***** INPUT ROWS *****
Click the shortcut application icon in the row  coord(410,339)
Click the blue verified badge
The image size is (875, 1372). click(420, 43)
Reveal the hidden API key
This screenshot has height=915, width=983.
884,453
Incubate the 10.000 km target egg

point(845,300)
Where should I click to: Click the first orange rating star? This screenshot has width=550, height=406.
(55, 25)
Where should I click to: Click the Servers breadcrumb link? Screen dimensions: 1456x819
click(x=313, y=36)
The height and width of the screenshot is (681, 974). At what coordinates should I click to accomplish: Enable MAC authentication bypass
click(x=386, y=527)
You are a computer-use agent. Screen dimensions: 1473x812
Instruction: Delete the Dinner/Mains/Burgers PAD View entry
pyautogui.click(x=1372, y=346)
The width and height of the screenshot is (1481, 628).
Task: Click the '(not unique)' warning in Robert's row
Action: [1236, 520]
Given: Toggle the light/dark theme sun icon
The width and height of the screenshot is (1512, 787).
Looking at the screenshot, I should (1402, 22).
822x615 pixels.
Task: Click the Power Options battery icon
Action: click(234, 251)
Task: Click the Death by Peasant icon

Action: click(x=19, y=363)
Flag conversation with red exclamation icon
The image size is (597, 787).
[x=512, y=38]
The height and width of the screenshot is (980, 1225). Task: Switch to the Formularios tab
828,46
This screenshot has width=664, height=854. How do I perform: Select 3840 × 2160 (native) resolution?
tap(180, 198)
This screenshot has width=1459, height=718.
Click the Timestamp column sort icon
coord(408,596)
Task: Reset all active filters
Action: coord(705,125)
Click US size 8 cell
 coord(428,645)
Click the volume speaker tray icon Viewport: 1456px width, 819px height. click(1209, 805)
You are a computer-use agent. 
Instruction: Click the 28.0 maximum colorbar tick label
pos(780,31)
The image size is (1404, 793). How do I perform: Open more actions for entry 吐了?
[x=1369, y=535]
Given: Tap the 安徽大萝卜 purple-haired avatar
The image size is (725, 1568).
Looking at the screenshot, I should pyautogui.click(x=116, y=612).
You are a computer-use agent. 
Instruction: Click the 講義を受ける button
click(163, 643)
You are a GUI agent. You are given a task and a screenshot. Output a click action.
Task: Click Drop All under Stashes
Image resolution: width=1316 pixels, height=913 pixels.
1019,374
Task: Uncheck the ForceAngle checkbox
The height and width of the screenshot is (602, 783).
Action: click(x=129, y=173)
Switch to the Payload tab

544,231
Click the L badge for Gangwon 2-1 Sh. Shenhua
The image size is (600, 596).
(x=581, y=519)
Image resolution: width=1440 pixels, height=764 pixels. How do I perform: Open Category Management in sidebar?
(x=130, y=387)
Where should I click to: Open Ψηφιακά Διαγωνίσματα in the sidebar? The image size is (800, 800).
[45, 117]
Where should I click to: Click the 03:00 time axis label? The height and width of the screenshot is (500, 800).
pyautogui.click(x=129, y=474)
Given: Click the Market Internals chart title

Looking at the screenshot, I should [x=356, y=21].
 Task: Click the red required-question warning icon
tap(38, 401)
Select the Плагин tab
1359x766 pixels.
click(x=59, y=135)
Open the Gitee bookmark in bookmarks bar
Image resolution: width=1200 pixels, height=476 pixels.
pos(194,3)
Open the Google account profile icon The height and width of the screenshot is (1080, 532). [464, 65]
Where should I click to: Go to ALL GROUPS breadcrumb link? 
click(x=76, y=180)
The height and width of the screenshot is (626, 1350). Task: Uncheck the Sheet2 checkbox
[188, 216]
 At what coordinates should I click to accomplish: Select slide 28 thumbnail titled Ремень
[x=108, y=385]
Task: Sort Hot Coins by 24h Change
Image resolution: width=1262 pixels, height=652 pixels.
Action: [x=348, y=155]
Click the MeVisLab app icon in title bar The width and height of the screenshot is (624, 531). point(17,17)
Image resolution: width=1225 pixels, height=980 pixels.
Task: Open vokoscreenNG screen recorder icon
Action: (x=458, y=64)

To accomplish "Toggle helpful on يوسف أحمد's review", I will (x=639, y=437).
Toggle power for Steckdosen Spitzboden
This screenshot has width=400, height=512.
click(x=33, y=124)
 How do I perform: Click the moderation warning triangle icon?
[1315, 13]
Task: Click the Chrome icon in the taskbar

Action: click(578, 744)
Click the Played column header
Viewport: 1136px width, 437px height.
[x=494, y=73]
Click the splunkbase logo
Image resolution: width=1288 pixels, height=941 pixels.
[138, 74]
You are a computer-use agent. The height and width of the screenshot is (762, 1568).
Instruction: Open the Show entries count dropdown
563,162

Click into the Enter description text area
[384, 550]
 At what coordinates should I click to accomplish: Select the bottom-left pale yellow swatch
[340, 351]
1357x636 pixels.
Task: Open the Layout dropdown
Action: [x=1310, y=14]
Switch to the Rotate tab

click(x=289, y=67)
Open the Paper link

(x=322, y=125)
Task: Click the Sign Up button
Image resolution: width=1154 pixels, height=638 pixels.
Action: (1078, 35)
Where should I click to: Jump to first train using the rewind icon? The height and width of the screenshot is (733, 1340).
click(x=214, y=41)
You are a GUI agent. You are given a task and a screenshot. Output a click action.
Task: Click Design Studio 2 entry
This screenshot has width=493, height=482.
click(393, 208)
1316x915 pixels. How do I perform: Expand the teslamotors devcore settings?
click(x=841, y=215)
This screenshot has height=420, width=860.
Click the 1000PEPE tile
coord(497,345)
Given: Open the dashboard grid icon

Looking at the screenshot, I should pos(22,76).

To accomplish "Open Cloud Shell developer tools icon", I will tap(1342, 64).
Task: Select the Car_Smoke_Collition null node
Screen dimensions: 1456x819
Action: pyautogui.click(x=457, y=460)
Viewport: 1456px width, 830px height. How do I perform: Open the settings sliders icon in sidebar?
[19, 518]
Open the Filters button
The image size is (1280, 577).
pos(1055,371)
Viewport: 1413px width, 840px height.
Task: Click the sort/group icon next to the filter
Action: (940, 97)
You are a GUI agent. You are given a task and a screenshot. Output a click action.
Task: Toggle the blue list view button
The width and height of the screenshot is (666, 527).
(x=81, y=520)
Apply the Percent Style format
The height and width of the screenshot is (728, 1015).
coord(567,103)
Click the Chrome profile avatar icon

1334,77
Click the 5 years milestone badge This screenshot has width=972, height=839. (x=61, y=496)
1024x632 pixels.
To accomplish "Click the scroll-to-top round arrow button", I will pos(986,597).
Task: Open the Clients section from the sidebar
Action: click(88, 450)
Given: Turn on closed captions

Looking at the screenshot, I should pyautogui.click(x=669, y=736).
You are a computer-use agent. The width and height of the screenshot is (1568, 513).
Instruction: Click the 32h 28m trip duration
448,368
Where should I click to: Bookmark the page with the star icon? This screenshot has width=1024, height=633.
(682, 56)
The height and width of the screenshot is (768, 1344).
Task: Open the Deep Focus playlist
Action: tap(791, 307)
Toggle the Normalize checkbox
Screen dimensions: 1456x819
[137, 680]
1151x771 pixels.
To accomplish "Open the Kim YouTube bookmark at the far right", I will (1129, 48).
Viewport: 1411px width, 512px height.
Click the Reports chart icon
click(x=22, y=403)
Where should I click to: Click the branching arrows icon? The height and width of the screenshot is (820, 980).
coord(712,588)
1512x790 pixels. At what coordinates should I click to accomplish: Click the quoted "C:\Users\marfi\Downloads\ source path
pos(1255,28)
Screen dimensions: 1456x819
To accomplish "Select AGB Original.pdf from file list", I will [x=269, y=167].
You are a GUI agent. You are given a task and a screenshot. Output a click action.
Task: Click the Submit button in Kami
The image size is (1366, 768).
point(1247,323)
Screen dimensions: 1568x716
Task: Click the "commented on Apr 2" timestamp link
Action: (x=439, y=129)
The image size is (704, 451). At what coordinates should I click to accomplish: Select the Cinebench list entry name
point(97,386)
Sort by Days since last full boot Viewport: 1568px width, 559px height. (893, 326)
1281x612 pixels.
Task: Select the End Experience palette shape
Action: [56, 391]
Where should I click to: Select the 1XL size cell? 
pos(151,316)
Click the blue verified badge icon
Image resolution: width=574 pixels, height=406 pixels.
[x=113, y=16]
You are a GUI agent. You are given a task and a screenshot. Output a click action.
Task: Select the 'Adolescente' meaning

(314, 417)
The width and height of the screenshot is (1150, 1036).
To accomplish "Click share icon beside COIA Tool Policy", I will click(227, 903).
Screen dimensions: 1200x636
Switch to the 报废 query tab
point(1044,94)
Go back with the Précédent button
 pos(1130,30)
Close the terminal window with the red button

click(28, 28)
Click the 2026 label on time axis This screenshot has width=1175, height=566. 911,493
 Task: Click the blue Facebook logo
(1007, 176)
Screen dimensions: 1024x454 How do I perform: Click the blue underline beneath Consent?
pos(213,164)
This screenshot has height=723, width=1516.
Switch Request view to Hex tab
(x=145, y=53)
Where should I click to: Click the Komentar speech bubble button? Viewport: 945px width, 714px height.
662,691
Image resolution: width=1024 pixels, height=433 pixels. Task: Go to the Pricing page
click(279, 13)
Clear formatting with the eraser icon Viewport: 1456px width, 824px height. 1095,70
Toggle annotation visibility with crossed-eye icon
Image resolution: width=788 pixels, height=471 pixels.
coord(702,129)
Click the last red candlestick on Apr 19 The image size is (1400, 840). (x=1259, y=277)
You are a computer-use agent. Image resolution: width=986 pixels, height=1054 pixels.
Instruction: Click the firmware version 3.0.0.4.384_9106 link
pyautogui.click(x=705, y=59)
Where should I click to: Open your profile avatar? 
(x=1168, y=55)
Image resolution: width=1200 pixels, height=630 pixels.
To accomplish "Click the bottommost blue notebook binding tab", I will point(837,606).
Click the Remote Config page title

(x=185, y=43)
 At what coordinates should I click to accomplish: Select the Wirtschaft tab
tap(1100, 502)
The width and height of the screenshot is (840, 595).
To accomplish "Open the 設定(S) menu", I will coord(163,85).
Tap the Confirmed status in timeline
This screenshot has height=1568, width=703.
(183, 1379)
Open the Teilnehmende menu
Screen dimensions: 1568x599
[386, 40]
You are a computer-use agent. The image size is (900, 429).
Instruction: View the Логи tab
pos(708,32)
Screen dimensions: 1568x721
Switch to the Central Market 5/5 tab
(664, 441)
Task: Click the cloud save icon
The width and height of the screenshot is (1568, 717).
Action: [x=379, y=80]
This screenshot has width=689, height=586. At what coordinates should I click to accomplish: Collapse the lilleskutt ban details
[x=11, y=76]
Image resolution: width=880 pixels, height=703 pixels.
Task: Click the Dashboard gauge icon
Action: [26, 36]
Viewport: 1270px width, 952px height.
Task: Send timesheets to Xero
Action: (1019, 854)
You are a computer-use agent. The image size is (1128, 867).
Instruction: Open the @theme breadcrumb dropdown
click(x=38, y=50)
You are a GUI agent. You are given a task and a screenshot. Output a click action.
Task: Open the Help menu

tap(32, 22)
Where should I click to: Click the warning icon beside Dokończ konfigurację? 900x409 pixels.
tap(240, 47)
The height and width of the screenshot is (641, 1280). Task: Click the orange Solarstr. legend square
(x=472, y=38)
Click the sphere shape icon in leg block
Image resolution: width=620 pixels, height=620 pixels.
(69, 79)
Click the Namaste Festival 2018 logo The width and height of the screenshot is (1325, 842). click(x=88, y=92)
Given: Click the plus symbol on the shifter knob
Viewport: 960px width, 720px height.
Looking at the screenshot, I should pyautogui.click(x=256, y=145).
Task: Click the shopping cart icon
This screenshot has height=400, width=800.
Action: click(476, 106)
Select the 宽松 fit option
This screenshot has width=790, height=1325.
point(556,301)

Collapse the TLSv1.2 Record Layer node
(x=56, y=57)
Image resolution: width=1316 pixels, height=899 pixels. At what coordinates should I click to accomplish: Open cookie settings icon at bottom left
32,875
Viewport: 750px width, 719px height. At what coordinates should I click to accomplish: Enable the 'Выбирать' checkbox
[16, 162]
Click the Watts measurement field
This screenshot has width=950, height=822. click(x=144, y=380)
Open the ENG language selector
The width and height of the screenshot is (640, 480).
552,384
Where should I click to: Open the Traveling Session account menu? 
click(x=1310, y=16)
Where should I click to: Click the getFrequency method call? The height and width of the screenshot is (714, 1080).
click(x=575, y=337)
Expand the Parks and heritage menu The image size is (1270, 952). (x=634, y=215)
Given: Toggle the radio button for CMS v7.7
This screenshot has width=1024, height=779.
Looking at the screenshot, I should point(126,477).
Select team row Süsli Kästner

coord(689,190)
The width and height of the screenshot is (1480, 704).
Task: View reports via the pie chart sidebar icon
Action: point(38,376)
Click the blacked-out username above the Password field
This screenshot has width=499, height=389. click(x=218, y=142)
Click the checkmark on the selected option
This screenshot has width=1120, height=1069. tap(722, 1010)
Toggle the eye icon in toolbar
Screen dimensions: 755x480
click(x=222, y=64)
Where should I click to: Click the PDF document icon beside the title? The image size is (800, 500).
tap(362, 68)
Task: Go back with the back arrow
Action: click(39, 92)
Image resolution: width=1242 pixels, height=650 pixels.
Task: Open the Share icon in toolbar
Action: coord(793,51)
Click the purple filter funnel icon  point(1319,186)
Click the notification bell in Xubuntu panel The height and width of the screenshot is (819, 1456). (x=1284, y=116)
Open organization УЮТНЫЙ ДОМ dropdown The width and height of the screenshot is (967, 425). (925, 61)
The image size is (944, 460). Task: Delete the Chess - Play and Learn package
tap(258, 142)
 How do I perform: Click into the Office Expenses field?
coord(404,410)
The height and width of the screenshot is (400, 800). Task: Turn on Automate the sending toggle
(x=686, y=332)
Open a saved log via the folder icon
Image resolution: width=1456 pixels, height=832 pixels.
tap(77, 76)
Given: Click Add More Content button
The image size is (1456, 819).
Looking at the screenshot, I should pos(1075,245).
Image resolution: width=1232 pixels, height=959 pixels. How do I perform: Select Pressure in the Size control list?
*****
WHAT YOU ARE ASKED TO DO
Could you write out the listing again, from the line containing "The image size is (1404, 793)." through the line containing "click(163, 643)", changing "button" to "control" and keeping everything else as is?

FULL OUTPUT
The image size is (1404, 793). How do I perform: Open more actions for entry 吐了?
[x=1369, y=535]
Given: Tap the 安徽大萝卜 purple-haired avatar
The image size is (725, 1568).
Looking at the screenshot, I should pyautogui.click(x=116, y=612).
You are a computer-use agent. 
Instruction: Click the 講義を受ける control
click(163, 643)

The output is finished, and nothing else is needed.